Он рассмеялся, и смех его, низкий и теплый, слился с шумом воды.
— Как не помнить. Ты стояла с двумя тяжелыми глиняными кувшинами, которые были тебе почти по пояс, и смотрела на меня так, будто я был джигитом из древней сказки, а не долговязым, неуклюжим пацаном, который едва не уронил свое ведро, споткнувшись о этот самый корень. — Он ткнул носком сапога в выпирающий из-под земли узловарый корень старой чинары.
Она улыбнулась, вспоминая тот день: его растерянное, вспотевшее лицо, выгоревшие на солнце рыжие волосы и огромные, совсем не мальчишеские руки, судорожно вцепившиеся в ручку ведра.
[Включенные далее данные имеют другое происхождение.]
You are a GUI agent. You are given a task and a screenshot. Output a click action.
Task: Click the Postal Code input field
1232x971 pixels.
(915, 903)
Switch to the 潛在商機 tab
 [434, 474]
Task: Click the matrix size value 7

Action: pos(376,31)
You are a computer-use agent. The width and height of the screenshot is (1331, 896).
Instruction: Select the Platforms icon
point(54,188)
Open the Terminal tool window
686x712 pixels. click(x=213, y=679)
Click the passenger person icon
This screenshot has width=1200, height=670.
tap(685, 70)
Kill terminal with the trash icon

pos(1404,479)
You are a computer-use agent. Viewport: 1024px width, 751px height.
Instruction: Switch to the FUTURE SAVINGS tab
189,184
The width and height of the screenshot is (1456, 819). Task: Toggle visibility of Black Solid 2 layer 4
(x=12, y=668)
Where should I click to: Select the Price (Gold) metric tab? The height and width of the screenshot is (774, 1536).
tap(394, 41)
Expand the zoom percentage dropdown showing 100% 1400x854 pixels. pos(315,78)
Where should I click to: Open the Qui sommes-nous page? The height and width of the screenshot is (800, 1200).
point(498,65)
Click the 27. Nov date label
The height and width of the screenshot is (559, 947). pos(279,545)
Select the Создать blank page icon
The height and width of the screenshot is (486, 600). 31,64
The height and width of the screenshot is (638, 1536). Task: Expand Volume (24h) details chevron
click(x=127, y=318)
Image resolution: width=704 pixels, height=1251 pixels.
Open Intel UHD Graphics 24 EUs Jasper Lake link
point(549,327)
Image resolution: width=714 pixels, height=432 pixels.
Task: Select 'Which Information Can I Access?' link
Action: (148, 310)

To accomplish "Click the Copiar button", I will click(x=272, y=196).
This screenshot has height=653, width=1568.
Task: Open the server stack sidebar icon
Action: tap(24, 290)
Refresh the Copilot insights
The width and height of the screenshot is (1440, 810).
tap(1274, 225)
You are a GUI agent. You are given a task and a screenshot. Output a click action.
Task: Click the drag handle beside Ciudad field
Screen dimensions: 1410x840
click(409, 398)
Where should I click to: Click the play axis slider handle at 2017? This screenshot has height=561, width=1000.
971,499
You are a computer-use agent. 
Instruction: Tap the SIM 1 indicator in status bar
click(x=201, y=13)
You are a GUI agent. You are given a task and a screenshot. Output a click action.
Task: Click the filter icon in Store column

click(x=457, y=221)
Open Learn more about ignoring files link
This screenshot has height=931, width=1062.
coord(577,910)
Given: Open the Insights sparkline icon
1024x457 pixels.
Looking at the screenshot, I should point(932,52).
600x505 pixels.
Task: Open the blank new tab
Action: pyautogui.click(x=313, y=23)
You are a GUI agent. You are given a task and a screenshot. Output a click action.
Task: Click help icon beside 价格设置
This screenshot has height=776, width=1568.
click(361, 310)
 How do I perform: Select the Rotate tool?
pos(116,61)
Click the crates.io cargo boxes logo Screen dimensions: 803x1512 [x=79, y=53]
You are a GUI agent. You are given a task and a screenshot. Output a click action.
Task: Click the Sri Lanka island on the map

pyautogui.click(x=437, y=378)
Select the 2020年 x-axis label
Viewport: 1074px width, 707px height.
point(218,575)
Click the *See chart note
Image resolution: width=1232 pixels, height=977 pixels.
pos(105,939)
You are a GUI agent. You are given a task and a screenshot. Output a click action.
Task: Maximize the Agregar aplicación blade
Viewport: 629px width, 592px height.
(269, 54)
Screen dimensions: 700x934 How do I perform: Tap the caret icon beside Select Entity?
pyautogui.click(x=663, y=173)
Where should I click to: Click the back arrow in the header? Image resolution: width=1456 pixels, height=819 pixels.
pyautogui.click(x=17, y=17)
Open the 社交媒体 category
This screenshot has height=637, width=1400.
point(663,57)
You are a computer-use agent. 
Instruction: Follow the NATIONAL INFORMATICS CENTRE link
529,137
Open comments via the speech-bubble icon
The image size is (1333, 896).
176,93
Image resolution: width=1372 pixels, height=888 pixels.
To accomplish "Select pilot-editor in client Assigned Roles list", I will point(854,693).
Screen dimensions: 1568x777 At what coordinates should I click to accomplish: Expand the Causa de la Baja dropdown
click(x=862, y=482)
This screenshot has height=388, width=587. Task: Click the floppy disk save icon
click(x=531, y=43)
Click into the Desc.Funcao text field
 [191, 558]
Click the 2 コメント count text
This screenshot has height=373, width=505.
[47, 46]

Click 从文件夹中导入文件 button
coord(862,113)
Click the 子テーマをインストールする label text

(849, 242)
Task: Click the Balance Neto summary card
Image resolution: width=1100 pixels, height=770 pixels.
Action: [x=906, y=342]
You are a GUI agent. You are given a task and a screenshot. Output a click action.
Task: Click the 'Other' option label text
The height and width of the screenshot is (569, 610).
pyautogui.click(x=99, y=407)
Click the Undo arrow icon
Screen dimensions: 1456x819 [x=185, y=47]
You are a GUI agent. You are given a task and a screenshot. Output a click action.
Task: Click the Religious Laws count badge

— Ты тогда даже «салам» не сказал, — прошептала она.
— От смущения язык отнялся. От твоего взгляда.
Он замолчал, сорвал травинку и начал ее скручивать. Вечерняя прохлада начинала струиться по земле, но камень под ними еще хранил дневное тепло. Пришло время говорить о главном.
— Я говорил с отцом сегодня, — сказал он, и в его голосе появилась сталь, отзвук мужского разговора. — После свадьбы Мурада в Москве… я останусь там. Немного. Месяца на два, не больше.
Она вздрогнула, будто от внезапного порыва холодного ветра. В глазах мелькнула паника, чистая и детская.
— Два месяца? — ее голос стал тонким, как струна. — Это же целая вечность… Там, в том городе…
— Слушай, — он перебил ее мягко, но твердо, повернувшись к ней. — Мурад устроит меня официантом в очень хорошее место, в центре. Там бывают иностранцы, бизнесмены. Чаевые они оставляют большие, иногда в валюте. Я буду работать день и ночь, ничего не потрачу на себя. Все соберу. На калым твоим родителям, на подарки братьям, на самую дорогую парчу в Москве для твоего платья… на все. Чтобы наша свадьба была такой, о которой в этих горах будут рассказывать еще нашим внукам. А потом… — он придвинулся ближе, и его дыхание коснулось ее щеки, — как только вернусь, в тот же день зашлю к твоему порогу самых уважаемых сватов. Чтобы все видели. Чтобы все знали. Официально. При всем ауле.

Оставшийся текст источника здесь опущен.